Le prossime righe sono altamente a rischio di far incazzare molte persone, per cui lasciate perdere la lettura se non avete una predisposizione al confronto. Non vi nascondo che per me il Papa è un simpatico vecchietto vestito di bianco, che all’occorrenza fa il Capo di Stato. Per me tra lui, la regina di Inghilterra e il Dalai Lama non ci sono grandi differenze: sono i capi di grandi organizzazioni.

Trovo però veramente vergognoso e meritevole di pochissimo rispetto l’atteggiamento di quella sottospecie di intellighentia che oggi popola (spesso a vanvera) il mondo dei social networks e che oggi ha presentato decine, se non centinaia di post e tweet in cui si prendevano per il culo i papa-boys e le altre persone convenute a Milano per incontrare il Santo Padre.

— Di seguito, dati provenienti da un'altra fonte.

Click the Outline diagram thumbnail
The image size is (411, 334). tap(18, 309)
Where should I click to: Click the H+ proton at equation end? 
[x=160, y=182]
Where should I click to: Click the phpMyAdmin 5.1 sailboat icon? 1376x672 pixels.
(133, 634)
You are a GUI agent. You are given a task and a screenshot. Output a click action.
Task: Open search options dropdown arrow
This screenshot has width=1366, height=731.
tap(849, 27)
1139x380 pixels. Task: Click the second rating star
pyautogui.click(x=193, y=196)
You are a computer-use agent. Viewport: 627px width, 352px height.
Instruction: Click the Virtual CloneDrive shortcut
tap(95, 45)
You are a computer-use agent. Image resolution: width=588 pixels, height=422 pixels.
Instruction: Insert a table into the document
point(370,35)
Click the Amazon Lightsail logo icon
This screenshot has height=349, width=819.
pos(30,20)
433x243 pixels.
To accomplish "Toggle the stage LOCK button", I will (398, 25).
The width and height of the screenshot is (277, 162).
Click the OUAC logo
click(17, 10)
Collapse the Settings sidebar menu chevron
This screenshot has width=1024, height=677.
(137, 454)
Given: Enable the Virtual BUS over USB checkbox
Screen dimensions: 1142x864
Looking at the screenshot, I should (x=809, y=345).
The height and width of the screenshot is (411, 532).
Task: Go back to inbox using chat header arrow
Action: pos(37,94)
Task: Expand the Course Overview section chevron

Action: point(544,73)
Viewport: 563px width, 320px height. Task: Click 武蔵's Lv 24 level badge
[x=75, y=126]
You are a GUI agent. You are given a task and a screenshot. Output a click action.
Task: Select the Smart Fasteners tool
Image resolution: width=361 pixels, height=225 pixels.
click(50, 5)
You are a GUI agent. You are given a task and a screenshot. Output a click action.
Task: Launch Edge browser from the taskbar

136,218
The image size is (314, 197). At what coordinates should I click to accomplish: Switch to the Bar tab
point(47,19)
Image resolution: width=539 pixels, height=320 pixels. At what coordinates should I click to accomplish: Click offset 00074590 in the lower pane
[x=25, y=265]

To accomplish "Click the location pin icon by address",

Chi vi dà il diritto di calpestare così il credo di altre persone? E’ questa la forma di libertà che andate sbandierando e di cui cercate (senza che nessuno vi abbia investito del ruolo) di fare i paladini?!? Non mi è chiaro: la libertà è solo la vostra e non quella degli altri di credere? Se quella che ho letto fosse la forma più evoluta di pensiero, siamo messi malino. Libertà è una parola grossa, spesso usata con interpretazioni bizzarre: libero chi non crede di andare al mare, libero chi crede di farsi un mazzo pazzesco per vedere il papa, nessuno è libero di mancare di rispetto ad una delle due squadre.

secondo me i papaboys hanno il diritto di fare quello che a loro pare, fino a che non invadono le libertà altrui. chi dà ad altre persone il diritto di interferire o di esprimere con superiorità (che è più arroganza) giudizi di scherno per ciò che fanno?

Io a vedere il Papa non ci andrei, ma neppure in una moschea, eppure ho rispetto di chi si inginocchia davanti alla croce, così come di coloro che si levano le scarpe per pregare il loro dio. Ne ho un po’ meno per chi in nome di un dio qualunque fa guerre, limita le libertà e imbraccia le armi, ma questo è altro argomento. L’abbiamo fatto noi occidentali nei secoli passati, oggi tentano di farlo alcuni musulmani, domani chi lo sa, ci proverà qualcun altro.

Però provo una profonda pena, ma anche un po’ di fastidio, per quei presunti simpaticoni per cui chi crede è un po’ sfigato. forse, sotto sotto, è un po’ di invidia per chi in questo deserto delle sensazioni e dei sentimenti ha ancora la forza di credere in qualcosa.